Le mouvement de la maternité sans risques a connu un succès considérable. Mais certains défis restent à résoudre. Les mères ne meurent pas à cause de maladies que nous ne pouvons pas traiter, elles meurent parce que les sociétés n'ont pas encore décidé que leur vie valait la peine d'être sauvée. Peu de femmes sont en mesure de prendre des décisions concernant l'allocation des ressources. On m'a demandé une fois quelle est la seule prescription dont je pense que les femmes ont le plus besoin pour leur santé. Ma réponse a été «pouvoir».

Le pouvoir est ce dont les femmes ont besoin pour jouir de leur droit à la santé. L'impuissance des femmes, selon mon expérience professionnelle, est un grave danger pour la santé, et en particulier pour la santé maternelle. Mais les femmes doivent remplir cette prescription elles-mêmes et en conserver un approvisionnement durable. Aucune pharmacie ne le leur fournira. Interrogé sur la dose, mon conseil était d'en prendre autant que vous en avez. Il n'y a aucun risque de surdosage et aucun effet secondaire n'a été signalé.

Objectifs de développement du millénaire

En 2000, des représentants de 189 pays se sont engagés à atteindre huit objectifs du Millénaire pour le développement (OMD), notamment l'amélioration de la santé maternelle.

La maternité sans risques n'a pas seulement figuré au programme de développement. En 1993, j'ai publié un article scientifique intitulé «La tragédie négligée de la mortalité maternelle dans les pays en développement: un problème de santé publique ou une question de droits humains?» À quel point j'étais satisfait lorsque le Conseil des droits de l'homme des Nations Unies a inscrit la mortalité maternelle évitable à son ordre du jour des violations des droits de l'homme en 2010.

Le droit des femmes à une maternité sans risques est désormais reconnu comme un droit humain qui doit être respecté, protégé et mis en œuvre, un droit qui implique à la fois des obligations fondamentales et une réalisation progressive.

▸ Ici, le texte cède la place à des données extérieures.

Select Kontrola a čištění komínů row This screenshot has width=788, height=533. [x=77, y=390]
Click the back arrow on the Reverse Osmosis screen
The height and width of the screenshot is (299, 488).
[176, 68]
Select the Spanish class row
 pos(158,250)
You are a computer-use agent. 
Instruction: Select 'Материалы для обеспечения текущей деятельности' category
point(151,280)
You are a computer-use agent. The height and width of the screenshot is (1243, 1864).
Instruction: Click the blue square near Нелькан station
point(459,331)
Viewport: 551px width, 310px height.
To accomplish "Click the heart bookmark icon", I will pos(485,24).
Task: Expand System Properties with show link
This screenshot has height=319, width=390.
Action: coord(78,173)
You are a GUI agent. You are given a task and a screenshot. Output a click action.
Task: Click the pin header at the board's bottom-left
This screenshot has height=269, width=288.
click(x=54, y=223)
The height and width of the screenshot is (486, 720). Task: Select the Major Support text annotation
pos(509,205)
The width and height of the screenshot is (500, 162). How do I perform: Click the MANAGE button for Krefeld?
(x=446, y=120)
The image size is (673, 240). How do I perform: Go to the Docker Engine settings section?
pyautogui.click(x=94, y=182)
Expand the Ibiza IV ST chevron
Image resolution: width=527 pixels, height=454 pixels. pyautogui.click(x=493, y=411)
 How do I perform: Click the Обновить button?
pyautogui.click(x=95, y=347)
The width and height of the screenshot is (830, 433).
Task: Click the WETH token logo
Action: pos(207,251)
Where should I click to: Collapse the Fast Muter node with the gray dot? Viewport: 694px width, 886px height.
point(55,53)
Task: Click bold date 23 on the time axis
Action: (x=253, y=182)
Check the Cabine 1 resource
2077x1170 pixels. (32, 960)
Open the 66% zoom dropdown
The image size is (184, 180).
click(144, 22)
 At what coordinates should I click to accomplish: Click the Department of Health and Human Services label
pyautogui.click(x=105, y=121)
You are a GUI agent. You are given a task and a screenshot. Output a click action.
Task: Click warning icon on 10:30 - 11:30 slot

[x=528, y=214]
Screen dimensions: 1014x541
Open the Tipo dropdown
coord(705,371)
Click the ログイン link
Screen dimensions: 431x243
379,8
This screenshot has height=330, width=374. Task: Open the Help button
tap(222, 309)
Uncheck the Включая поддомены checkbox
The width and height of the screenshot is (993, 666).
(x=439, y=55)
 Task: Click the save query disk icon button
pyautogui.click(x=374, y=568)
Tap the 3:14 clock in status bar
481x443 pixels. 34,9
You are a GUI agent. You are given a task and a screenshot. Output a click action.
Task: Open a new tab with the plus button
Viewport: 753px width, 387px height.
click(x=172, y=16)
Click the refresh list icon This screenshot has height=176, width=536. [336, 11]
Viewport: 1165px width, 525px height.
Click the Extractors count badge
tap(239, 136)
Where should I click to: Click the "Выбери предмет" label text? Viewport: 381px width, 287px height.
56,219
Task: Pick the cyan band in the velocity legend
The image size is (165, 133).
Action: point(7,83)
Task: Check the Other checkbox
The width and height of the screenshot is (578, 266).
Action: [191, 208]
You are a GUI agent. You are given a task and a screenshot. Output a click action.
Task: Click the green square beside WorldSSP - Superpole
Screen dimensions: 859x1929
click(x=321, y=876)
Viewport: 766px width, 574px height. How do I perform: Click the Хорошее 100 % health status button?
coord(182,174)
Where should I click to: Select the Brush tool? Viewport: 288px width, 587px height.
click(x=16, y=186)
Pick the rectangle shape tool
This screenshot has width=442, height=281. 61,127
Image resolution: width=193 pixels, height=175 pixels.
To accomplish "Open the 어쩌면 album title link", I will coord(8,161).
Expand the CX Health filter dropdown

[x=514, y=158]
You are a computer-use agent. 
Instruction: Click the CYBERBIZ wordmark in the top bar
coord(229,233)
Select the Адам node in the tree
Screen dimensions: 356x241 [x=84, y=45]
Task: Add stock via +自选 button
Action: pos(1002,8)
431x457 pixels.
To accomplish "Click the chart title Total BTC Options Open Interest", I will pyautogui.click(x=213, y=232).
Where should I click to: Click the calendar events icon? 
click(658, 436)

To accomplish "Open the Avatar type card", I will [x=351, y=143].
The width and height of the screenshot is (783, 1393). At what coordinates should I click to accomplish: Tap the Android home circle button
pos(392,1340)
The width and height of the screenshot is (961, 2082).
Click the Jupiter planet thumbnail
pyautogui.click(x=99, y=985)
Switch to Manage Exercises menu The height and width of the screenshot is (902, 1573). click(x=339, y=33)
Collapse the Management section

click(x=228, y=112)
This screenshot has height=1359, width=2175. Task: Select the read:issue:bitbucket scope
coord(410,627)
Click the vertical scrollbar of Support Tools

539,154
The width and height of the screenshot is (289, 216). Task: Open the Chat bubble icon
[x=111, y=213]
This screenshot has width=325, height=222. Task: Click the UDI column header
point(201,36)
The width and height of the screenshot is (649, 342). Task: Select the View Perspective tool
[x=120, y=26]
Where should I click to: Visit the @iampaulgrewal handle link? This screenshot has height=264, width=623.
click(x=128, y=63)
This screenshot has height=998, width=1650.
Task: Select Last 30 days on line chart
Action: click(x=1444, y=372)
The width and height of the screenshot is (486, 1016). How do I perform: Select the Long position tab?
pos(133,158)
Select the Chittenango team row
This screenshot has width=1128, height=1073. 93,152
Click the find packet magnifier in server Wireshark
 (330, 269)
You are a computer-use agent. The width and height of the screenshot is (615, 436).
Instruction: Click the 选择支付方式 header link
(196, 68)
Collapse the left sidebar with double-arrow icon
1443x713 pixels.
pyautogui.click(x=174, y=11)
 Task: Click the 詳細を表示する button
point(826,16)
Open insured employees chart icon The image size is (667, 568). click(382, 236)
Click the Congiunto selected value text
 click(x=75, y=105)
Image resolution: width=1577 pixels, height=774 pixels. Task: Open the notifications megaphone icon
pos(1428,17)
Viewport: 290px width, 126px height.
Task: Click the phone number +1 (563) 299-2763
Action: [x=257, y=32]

Maternité sans risques pour tous

L'initiative de la maternité sans risques a parcouru un long chemin. Les femmes font des progrès, à grands pas et dans toutes les régions du monde, pour garantir leurs droits fondamentaux et affirmer leur valeur réelle. L'avenir est prometteur pour les femmes et les mères du monde tant qu'elles prennent l'avenir en main.

Je ne serai pas là pour voir le rêve d'une «maternité sans risque pour tous» se réaliser. Mais je mets mon espoir dans le pouvoir des femmes, soutenu par la profession de la santé et soutenu par la communauté mondiale.

Cet article est une version révisée d'un discours prononcé par le professeur Mahmoud F. Fathalla, ancien président de la FIGO (1994 - 1997) à Londres en 2012 pour célébrer « On Safe Motherhood at 25 Years . Rétrospective, aller de l'avant ».